During October 1986 Murphy and Grant teamed with fellow managers Jeremy Fabinyi (Mental as Anything), Mark Pope (Jimmy Barnes, Divinyls), and Ken West (I'm Talking) to stage the Australian Made series of concerts. The tour performance order was Mental as Anything, I'm Talking, The Triffids, The Saints, Divinyls, Models, Barnes and INXS. It began in Hobart in December and visited all state capitals ending in Sydney in late January the following year. Although the tour had been announced with claims of Australian mateship and cooperation, arguments ensued between various band managers over the proposed concert series film. Some bands felt they had been coerced into unfavourable tour contracts. The tour ended in a fracas when Murphy and Fabinyi argued backstage in Sydney and came to blows.

In the 1980s Murphy invested in digital broadcasting and music sales but also organic farming. He created a large-scale free range/organic chicken operation and ran a business for daily delivery of organic lamb to restaurants around the world. In 1987 Murphy was rated by BRW magazine as Australian Entrepreneur of the Year. In 1988 he established an independent record label, rooART, with Sebastian Chase (of Chase Records) and Justin Van Stom (formerly of MMA). It was initially distributed by PolyGram.

Murphy signed Australian acts to rooArt including Crash Politics, The Hummingbirds, Ratcat and You Am I. In June 1991 Ratcat had simultaneous number-one single, "Don't Go Now", and album, Blind Love, on the ARIA charts. In 1992 Murphy signed a deal with Time Warner Inc. for international distribution. In February 1995 You Am I had a number-one album with Hi Fi Way. Later rooArt acts included Wendy Matthews (ex-Models) and The Screaming Jets which also helped the label become more commercially popular in Australia. In the 1990s, he sold his publishing company, MMA Music, to PolyGram Music Publishing.

==rooART and Petrol Records==
By June 1995, Murphy resigned his position with INXS to spend more time with his children. Ed Nimmervoll, a music journalist, observed that by the mid-1990s INXS' popularity had started to wane whereas "during [INXS'] rise [Murphy] had used strongarm tactics on the band's behalf, and now when the band needed moral support, maybe because of [his] past efforts that support was less inclined to be offered. [He] and the band decided to part ways". Initially Murphy focussed on rooART, which was sold to BMG by October in the following year. He had purchased a 50% stake in Australian Style magazine and invested in Sydney radio station 2SM. Over the next four years, 2SM's earnings doubled and Australian Style magazine's increased by 40%. Murphy was attracted to digital technology and formed one of Australia's first digital music broadcasting companies, Digital One, in 1999.

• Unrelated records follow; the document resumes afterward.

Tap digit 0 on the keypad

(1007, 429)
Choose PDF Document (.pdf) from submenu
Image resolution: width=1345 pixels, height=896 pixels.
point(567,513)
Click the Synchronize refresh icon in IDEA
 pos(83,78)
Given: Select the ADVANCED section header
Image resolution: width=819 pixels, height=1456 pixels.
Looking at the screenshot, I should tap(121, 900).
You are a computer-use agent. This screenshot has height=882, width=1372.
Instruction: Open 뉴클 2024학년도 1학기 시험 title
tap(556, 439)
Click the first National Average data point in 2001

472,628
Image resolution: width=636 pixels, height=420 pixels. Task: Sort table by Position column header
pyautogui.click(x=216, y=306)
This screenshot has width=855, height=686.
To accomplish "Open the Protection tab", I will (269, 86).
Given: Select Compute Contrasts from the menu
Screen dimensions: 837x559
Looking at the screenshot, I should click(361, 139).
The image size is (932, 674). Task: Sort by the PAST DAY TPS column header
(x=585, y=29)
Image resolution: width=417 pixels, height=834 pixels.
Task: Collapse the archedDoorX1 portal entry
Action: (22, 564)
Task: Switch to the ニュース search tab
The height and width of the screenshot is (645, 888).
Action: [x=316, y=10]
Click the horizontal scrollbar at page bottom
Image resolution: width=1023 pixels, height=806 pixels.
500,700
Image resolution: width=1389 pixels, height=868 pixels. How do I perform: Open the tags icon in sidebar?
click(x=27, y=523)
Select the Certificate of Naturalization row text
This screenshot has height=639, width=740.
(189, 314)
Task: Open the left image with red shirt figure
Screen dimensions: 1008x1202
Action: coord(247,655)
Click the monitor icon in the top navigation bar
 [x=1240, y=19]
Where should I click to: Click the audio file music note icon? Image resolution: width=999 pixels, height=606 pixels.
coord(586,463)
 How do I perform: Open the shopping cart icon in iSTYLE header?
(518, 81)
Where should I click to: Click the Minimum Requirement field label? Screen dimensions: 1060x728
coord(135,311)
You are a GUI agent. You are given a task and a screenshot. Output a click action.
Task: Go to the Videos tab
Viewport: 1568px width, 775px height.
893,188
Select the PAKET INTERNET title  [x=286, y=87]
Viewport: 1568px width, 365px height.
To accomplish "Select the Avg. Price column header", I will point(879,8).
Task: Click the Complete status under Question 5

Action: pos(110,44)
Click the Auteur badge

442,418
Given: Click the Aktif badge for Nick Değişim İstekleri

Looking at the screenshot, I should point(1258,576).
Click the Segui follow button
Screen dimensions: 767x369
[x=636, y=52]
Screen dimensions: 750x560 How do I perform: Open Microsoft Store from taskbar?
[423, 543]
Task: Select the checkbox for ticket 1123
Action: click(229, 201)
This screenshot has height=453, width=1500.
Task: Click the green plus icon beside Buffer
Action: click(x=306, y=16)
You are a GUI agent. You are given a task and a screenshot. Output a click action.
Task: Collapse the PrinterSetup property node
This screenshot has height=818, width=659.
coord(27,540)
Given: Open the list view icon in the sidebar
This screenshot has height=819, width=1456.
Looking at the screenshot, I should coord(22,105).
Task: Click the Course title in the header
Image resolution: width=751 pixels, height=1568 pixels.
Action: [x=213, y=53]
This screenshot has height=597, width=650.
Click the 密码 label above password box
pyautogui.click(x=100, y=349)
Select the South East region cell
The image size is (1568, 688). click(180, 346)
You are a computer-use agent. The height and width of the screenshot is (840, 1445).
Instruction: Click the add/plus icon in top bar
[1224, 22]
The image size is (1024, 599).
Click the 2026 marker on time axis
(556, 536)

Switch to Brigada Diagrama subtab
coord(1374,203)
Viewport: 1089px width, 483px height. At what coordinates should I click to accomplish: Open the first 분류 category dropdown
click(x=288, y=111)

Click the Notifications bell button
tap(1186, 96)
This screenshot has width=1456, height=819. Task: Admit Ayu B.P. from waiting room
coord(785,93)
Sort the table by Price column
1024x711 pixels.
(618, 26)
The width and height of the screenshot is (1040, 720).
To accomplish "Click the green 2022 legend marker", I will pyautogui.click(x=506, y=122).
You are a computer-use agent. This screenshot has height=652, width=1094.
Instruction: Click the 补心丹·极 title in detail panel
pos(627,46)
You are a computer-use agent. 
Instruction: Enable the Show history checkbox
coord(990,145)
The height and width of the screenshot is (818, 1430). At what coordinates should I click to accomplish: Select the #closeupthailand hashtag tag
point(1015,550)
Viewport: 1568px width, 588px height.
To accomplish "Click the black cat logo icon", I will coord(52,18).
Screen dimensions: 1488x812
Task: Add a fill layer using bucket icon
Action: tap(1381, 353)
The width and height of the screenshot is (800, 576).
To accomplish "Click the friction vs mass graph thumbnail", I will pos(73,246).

Petrol Records Pty Ltd emerged in 2001. Murphy curated a number of world music compilation albums under the banner of Seriously Good Music. The series sold in large numbers and produced over 500 Top 20 hits. This led to deals with Time Warner LIFE and iTunes, and receiving a Grammy Award nomination. Each of the eleven albums in Petrol's Seriously Good Music series focused on a specific genre or subgenre, such as Burlesque. Another of his ventures was the Not Lost in Translation series, accessing foreign language for youth culture zeitgeists.

In 2008 Murphy rejoined forces with INXS signing them to Petrol Electric and after two years they issued an album, Original Sin (November 2010). The album has guest vocalists re-recording earlier material by the band.

In 2016, Murphy sold a 50% stake of Petrol to UMG (Universal Music Group), which went on to sign a number of new bands such as the self-styled Australian 'Hippie Country' trio The Buckleys (siblings Sarah, Lachlan and Molly Buckley)

== Murphy Rights Management (2014–2021) ==

In April 2014, Murphy created Murphy Rights Management, a music entertainment company.